How to assess an isolated effect or causal relationship in longitudinal data?

My question relates to causal inference in longitudinal data setting.

I have a dataset which includes certain measurements from same individuals at two different time points, say at baseline and at 12 months. My main research question is whether a change in a structural variable A causes a negative change in a physiologial outcome Y (“Does A cause Y?”). A is an ordinal variable and Y is continuous. Ordinal variable B is another structural variable and it has been previously shown that that B causes Y meaning that worsening status in B causes a negative change in Y. I have a reason to believe that A is weakly correlated with B.

If I aim to study whether A causes Y, what sort of a model I should build? Generally I should not regress a change score so I would take Y at 12 months as an outcome and Y at baseline as a covariate. Or would it be appropriate in this case to regress change in Y? And how should I deal with A? Is it appropriate to take a change value from A and add that as a covariate? Or should I have somekind kind of an interaction term? Should I include B in a similar way because it seems to be a confounder (causes both A and Y) based on prior literature?

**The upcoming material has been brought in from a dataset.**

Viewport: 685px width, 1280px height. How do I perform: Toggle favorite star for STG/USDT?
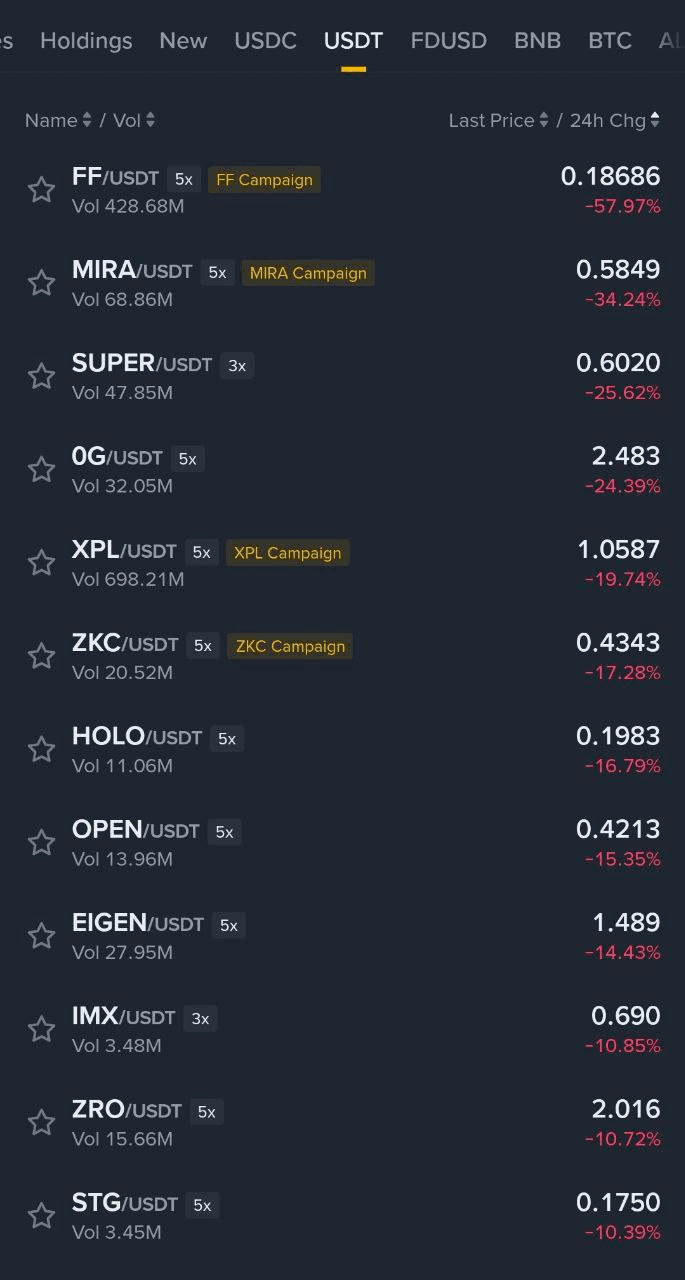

Fortuitously, I came across this very nicely looking paper which was recently published but as far I understand it discusses only cross-sectional data: https://academic.oup.com/ije/article/51/5/1604/6294759

whether you use Y or change in Y is just a matter of interpretation. As long as you adjust for baseline Y they will produce the same estimate. I’m not sure using change in A would be relevant because ‘in the field’ it would be of no use to predict Y based on A measured at the same time Y is measured, ie adjust for baseline A. Regarding the value of A if it is correlated with B, you could adjust for A after adjusting for B and see if it’s enhancing the predicitve ability of the model. If A is easier or cheaper to measure than B then maybe you want to include just A in the model to see how it performs on its own

Thanks. But I assumed I would have much stronger basis for causal inference when I have data on possible simultaneus change on both A and Y. Both variables are measured simultaneously but on different time points so I have Y_baseline, A_baseline, Y_12months and A_12months. I understand that there is still some limitations for causal inference but would it be wise to somehow include also the change observed in A?

it doesn’t sound like a preditiction problem in this case but instead a multivariate problem, ie consider A as an associated outcome, and then some joint modelling of Y and A could estimate the strength of the correlation. There’s no sense then in which A causes Y, they simply covary?